- _Directions for this task_: Please set out the lines of the entries below as a numbered list. Begin at the line that has "Where should I", stop after the line that has "tap(233, 116)", skip blank lines, and leave out the pictures.

- _Record extracts_:
--------------------

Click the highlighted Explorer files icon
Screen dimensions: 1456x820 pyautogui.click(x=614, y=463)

--------------------

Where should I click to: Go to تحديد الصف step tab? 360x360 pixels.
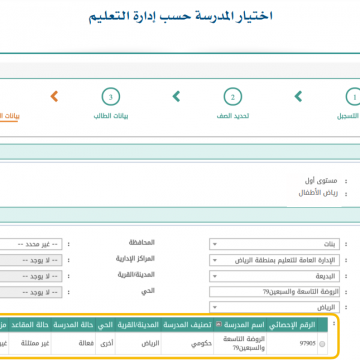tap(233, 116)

--------------------

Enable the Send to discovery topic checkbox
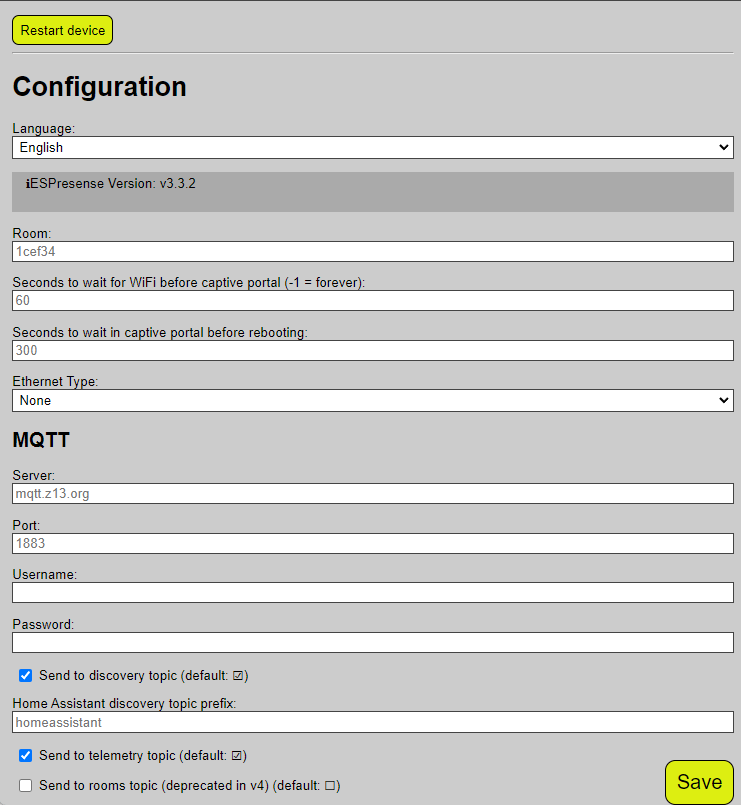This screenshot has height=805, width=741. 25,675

--------------------

- _Answer to this exercise_:
1. Where should I click to: Go to تحديد الصف step tab? 360x360 pixels.
2. tap(233, 116)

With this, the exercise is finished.